(Set exercise): Reproduce the lines of the listing that run from the line containing "The height and width of the screenshot is (308, 395)." through the end of the listing, both ends included. Omit the pictures from your answer.

--- Start Material for this exercise ---

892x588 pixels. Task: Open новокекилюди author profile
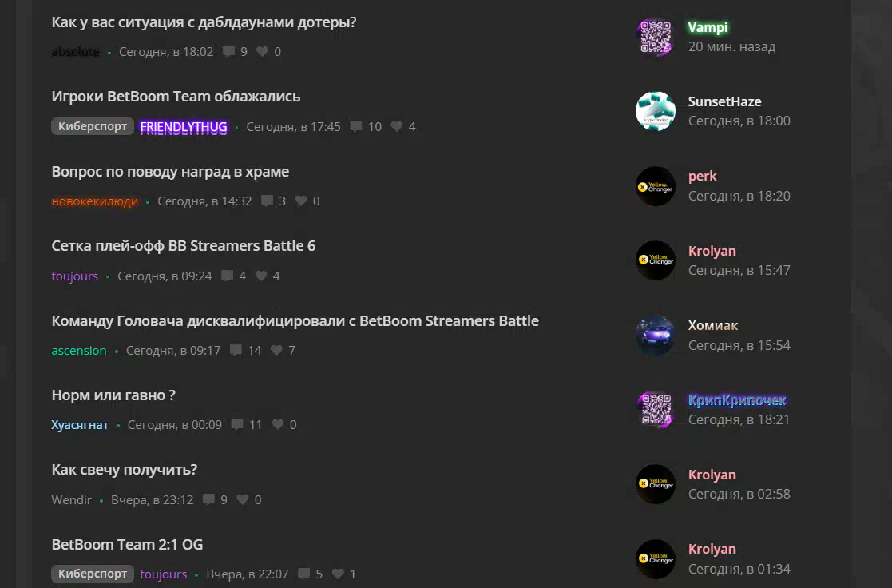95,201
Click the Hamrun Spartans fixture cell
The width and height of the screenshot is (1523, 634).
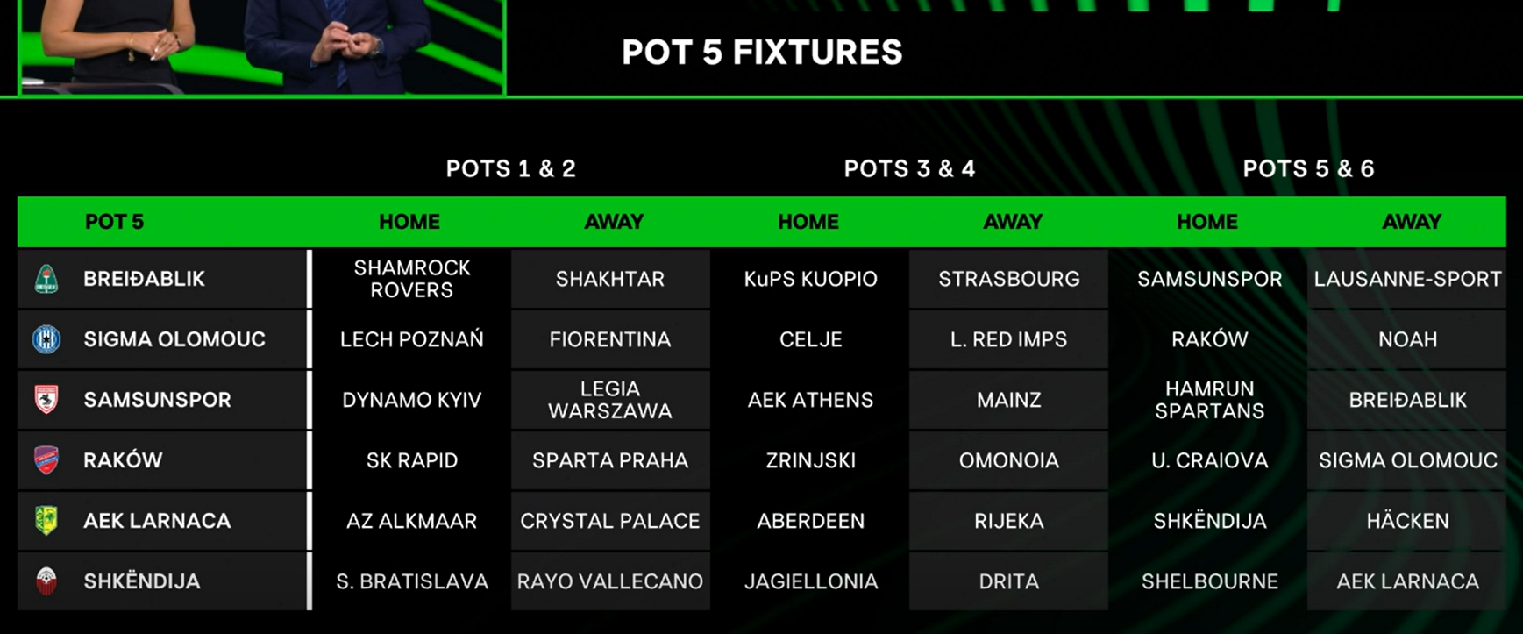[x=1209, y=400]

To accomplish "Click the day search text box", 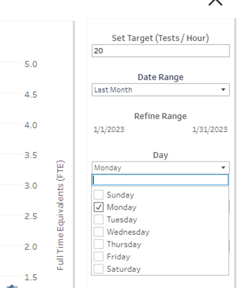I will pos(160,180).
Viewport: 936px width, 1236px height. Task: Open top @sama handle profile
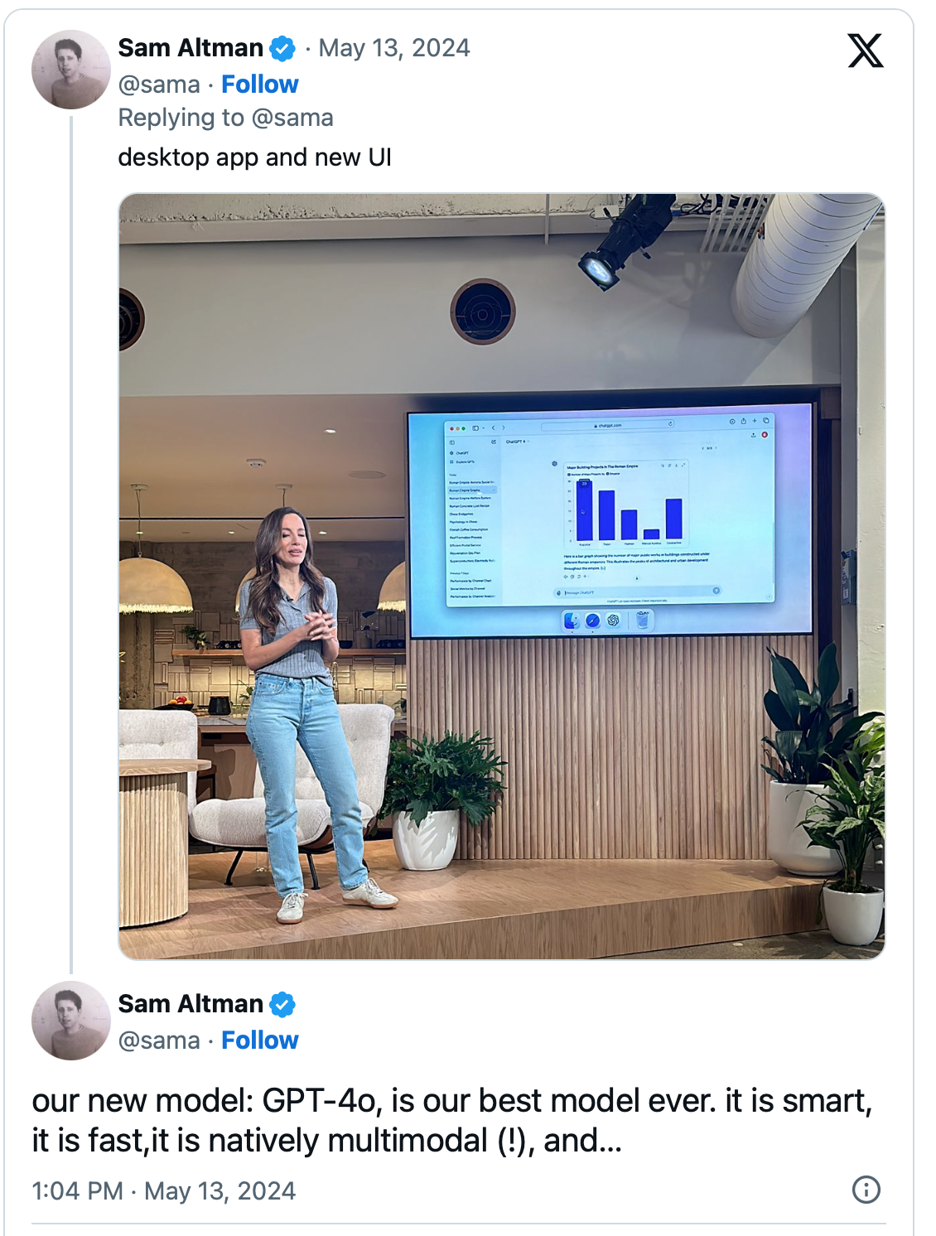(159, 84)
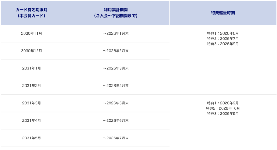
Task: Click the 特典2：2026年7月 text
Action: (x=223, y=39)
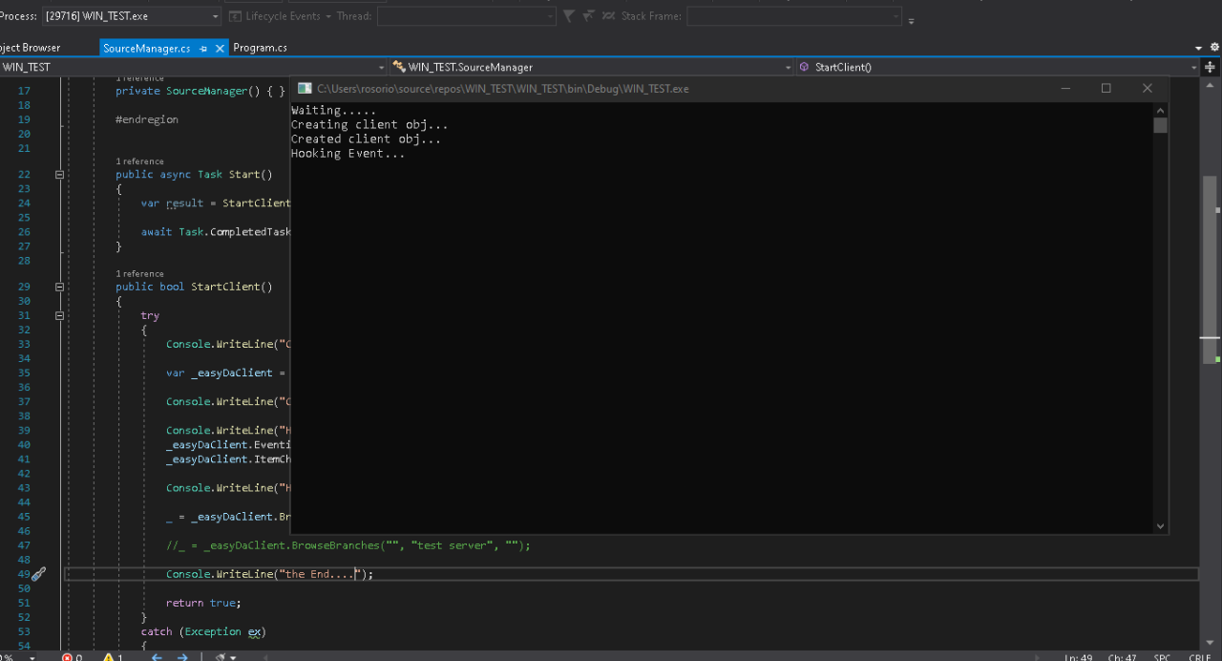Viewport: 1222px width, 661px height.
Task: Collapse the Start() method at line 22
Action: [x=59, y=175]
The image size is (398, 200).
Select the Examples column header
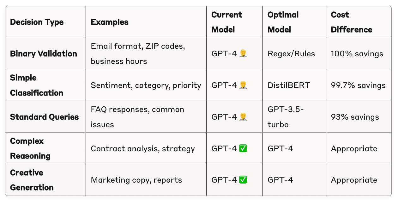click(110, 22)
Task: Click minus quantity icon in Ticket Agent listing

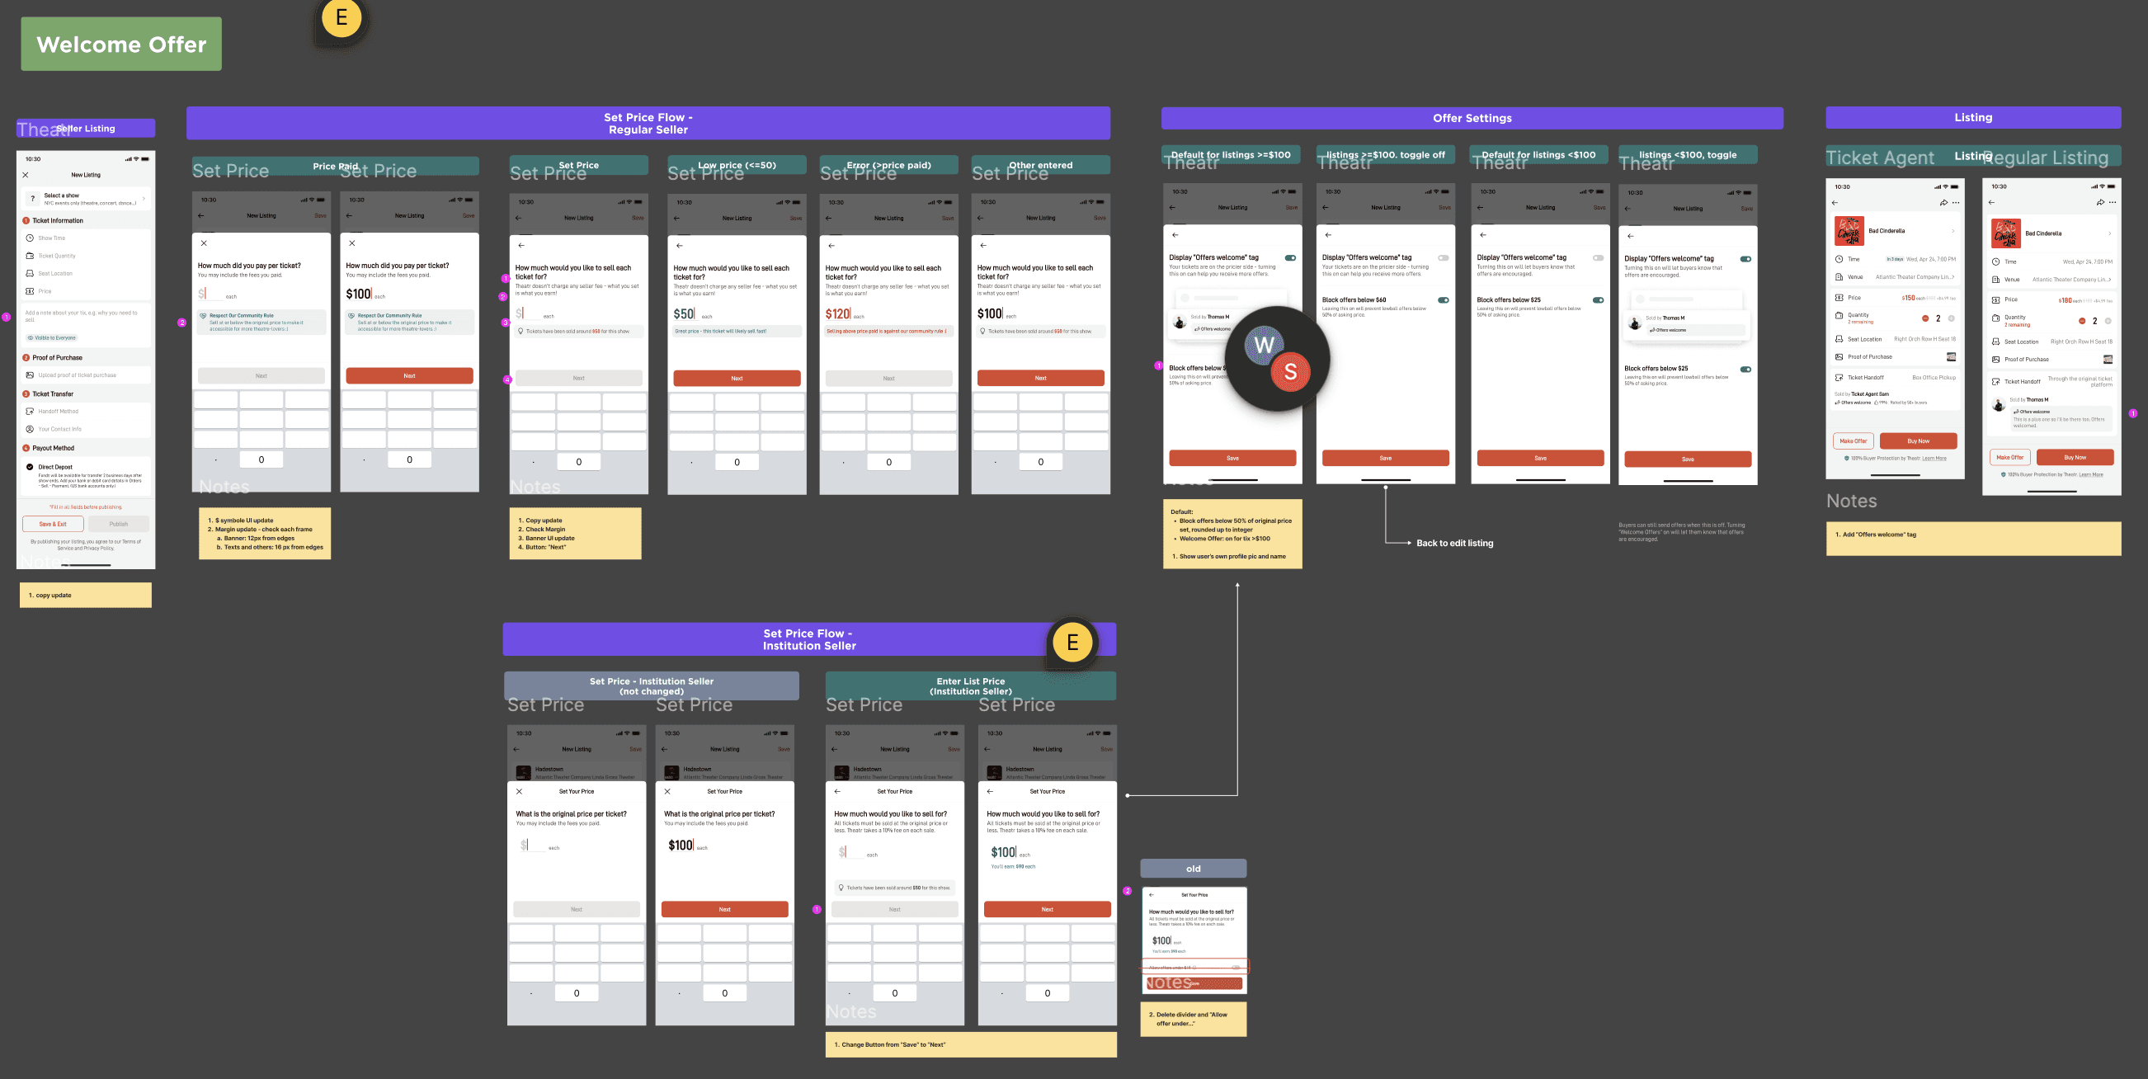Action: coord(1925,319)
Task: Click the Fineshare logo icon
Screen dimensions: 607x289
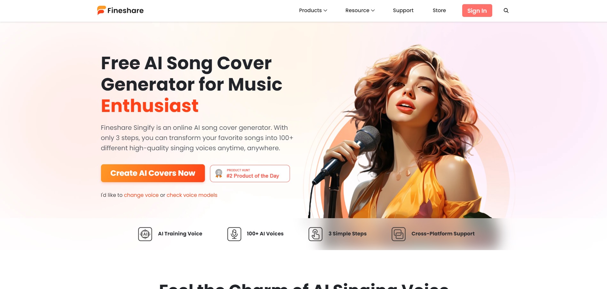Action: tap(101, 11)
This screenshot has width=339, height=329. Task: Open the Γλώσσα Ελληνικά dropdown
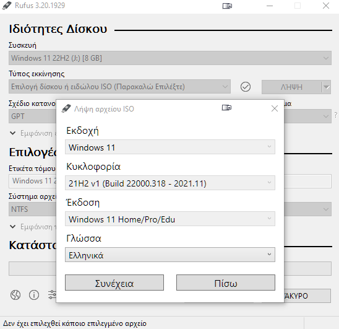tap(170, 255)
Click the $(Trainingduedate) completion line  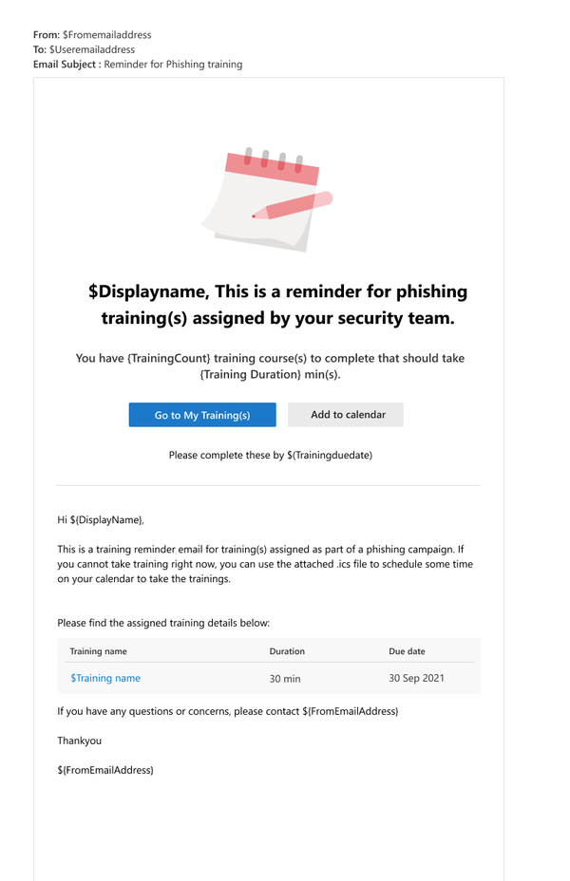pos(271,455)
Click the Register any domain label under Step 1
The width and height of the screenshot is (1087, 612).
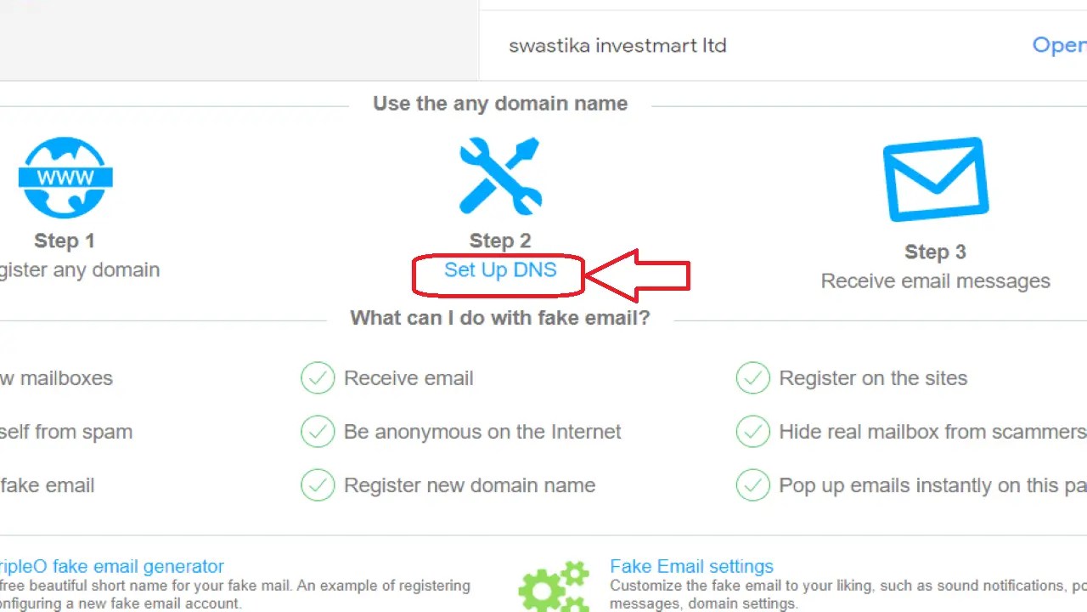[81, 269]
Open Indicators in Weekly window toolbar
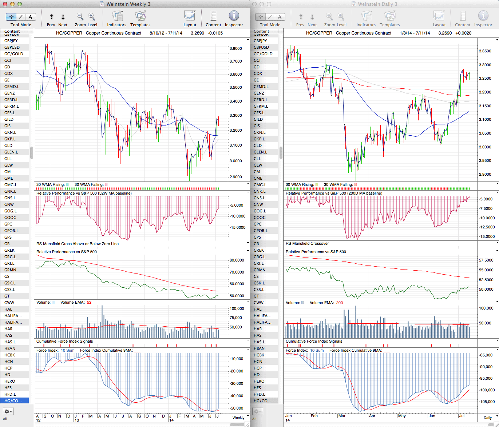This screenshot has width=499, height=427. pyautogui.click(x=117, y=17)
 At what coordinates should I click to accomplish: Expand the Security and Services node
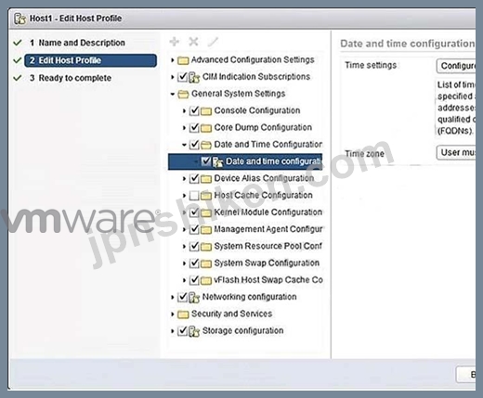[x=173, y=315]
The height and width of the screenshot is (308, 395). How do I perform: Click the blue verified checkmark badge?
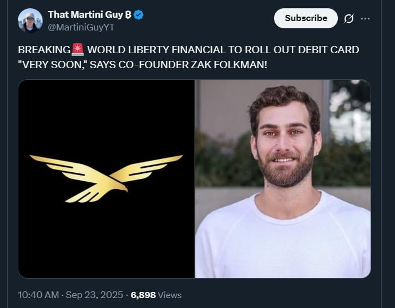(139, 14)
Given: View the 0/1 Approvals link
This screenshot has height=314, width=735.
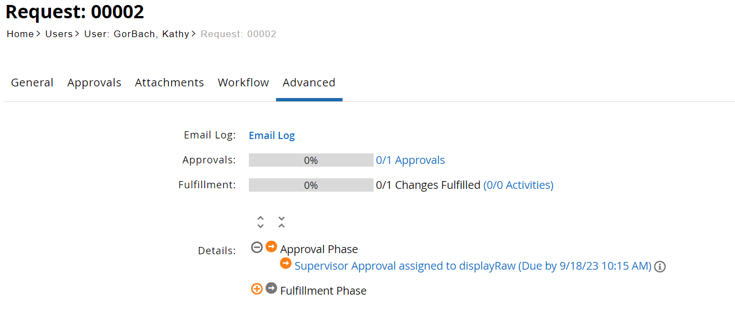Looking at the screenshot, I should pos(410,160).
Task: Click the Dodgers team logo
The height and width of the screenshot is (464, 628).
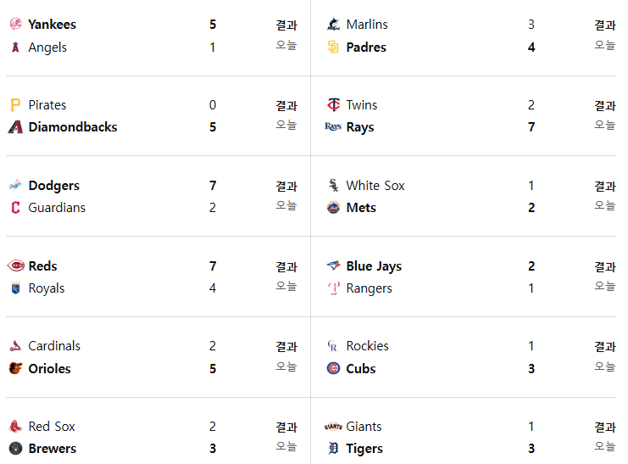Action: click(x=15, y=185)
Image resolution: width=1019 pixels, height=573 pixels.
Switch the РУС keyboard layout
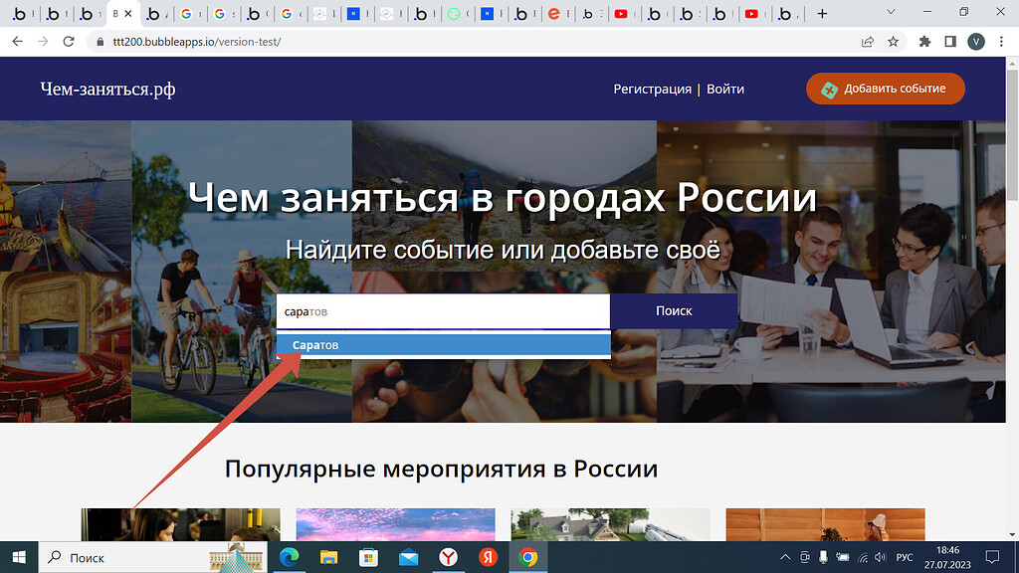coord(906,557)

--- End Material for this exercise ---

(Expected output):
The height and width of the screenshot is (308, 395). How do I perform: Click the blue verified checkmark badge?
(139, 14)
Given: View the 0/1 Approvals link
This screenshot has height=314, width=735.
Looking at the screenshot, I should pos(410,160).
Task: Click the Dodgers team logo
The height and width of the screenshot is (464, 628).
Action: click(x=15, y=185)
Image resolution: width=1019 pixels, height=573 pixels.
Switch the РУС keyboard layout
coord(906,557)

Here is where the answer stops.